The May Mills Grants hold important historic significance, having been awarded for many decades.
They were first presented by May Mills herself, with money she put aside to support women in sporting and leisure activities.
I’m pleased to play a role in the continuation of these grants.
I speak today from three perspectives:
As a member of the extended Cashmore family
- Firstly, stories I remember from my childhood – driving past the women’s memorial playing fields, hockey and fundraising connections (late mother’s papers: reference in my late aunt Dr Helen Jones’ research to May Mills having been elected unopposed as President of the Women’s Amateur Sports Council on 4 Dec 1953) My grandmother Myrtle Grubb then Cashmore played hockey at club level, her sisters Kathleen and Marjorie for SA and her sister-in-law Mabel Cashmore for Australia. Myrtle was SA Hockey Association President in 1954 and was involved fundraising for the Playing Fields.
- Secondly, my late grandfather, Arthur Cashmore had a first cousin, Sister Patricia Cashmore, who was born in Port Pirie in 1905 and graduated from Surgical Nursing at the Royal Adelaide Hospital in August 1930. In 1939 Patricia left Australia for England to undertake further specialist study, but while she was on her way war broke out, and she enlisted in the East African Military Nursing Service.
- On 5 February 1944 she boarded a troopship, the Khedive Ismail, to sail from Mombasa to Colombo.
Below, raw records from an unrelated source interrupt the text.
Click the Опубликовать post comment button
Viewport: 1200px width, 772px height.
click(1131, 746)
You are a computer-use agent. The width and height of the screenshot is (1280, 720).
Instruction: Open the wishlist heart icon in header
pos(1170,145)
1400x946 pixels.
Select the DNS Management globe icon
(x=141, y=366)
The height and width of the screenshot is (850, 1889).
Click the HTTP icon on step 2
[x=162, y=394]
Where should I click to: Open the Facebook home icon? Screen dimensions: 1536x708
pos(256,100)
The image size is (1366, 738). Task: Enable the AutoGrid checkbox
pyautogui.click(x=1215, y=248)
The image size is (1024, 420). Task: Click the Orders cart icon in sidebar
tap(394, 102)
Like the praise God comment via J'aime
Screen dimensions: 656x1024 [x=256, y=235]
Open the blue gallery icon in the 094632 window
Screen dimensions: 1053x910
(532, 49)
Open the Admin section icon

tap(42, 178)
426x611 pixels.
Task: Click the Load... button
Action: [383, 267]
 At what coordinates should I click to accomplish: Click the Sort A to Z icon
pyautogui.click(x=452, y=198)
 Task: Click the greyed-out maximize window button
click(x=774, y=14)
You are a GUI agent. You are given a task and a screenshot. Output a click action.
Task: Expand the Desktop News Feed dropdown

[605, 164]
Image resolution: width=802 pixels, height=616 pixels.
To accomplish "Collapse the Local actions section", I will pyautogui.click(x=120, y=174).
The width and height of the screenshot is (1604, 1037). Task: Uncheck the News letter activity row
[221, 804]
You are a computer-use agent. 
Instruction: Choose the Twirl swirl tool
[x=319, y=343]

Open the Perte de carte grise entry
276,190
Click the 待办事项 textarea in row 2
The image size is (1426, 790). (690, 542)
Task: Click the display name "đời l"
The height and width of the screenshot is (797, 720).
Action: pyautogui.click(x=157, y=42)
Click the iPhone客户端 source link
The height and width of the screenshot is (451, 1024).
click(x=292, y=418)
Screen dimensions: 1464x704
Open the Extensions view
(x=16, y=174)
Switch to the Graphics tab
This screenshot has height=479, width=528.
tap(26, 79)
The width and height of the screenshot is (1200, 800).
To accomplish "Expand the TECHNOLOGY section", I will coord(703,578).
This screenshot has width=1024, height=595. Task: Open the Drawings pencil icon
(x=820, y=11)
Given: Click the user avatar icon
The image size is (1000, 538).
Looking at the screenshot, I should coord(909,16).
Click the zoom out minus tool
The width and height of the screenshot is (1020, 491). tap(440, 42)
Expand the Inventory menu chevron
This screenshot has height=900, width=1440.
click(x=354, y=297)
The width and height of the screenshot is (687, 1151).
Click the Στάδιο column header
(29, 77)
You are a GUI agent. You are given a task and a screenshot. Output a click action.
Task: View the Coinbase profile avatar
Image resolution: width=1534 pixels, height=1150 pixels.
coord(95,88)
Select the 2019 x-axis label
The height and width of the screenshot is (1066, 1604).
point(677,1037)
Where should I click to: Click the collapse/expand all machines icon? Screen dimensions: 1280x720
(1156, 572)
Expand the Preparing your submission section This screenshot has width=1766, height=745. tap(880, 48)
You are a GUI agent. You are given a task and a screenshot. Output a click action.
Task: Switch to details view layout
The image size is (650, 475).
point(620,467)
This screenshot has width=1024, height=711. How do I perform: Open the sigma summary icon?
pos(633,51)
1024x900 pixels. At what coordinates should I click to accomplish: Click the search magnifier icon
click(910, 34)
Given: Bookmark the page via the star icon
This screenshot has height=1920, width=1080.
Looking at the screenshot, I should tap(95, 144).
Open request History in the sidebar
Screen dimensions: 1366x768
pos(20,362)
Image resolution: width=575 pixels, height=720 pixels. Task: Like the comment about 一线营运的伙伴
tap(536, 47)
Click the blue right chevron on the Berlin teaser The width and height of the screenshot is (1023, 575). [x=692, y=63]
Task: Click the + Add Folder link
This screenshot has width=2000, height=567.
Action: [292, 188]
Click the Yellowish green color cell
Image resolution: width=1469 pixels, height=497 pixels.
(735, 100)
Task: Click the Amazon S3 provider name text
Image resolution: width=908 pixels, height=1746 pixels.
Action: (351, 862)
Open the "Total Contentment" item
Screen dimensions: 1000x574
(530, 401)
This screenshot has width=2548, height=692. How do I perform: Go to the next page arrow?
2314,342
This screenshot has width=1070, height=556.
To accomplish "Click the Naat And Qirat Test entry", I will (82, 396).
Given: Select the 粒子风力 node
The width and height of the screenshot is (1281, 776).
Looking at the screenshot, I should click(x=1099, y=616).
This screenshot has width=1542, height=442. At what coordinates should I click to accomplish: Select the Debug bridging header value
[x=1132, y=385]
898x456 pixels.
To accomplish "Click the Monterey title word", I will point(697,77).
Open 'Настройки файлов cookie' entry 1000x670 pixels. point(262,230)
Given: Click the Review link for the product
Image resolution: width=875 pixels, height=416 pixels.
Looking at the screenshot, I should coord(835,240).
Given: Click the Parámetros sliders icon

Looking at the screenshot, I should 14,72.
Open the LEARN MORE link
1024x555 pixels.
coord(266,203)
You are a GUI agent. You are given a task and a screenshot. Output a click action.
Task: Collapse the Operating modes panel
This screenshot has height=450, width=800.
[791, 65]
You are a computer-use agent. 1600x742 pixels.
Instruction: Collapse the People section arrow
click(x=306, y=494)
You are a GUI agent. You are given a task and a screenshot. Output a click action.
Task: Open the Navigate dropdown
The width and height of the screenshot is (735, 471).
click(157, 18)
Seven days later, south-west of the Maldives, the ship was attacked and sunk by a Japanese submarine. Patricia died at sea.
- Today is not the first time her name has been mentioned at this service. At the 2014 service, the speaker Dr Barbara Orchard focused on “the professional commitment of army nurses during the war… and their considerable suffering because of it” and spoke of Sister Patricia Cashmore’s service.
- Thirdly, my late mother Jennifer Cashmore, then a Member of Parliament, when proposing the toast at a WMPFT dinner to celebrate South Australia’s sesquicentenary in 1986 said “In establishing the Trust in memory of women who gave their lives in the War, the founders chose playing fields for sport as a project which epitomises both the freedom and discipline that our community so greatly valued during the years of war and still so greatly needs today.” She invited guests to join her in “a toast of tribute to the women who gave their lives for us in the War and to the women of South Australia, past present and future”
As a former diplomat
- While serving in and during official visits to Asia, I attended commemorative services and wreath layings in Singapore (Changi), PNG (Burmana), Hong Kong and also at Arlington cemetery in Washington DC, in London and at Villers Bretonneux.
- Memory and remembrance. Sacrifice and gratitude
As Governor, this is the fourth occasion I have attended this Memorial Service. Each time, I am struck by the breadth of attendance and the personal and institutional reasons people come, year after year
What Bangka Day means to me is what Bangka Day means to you individually and to all of us together.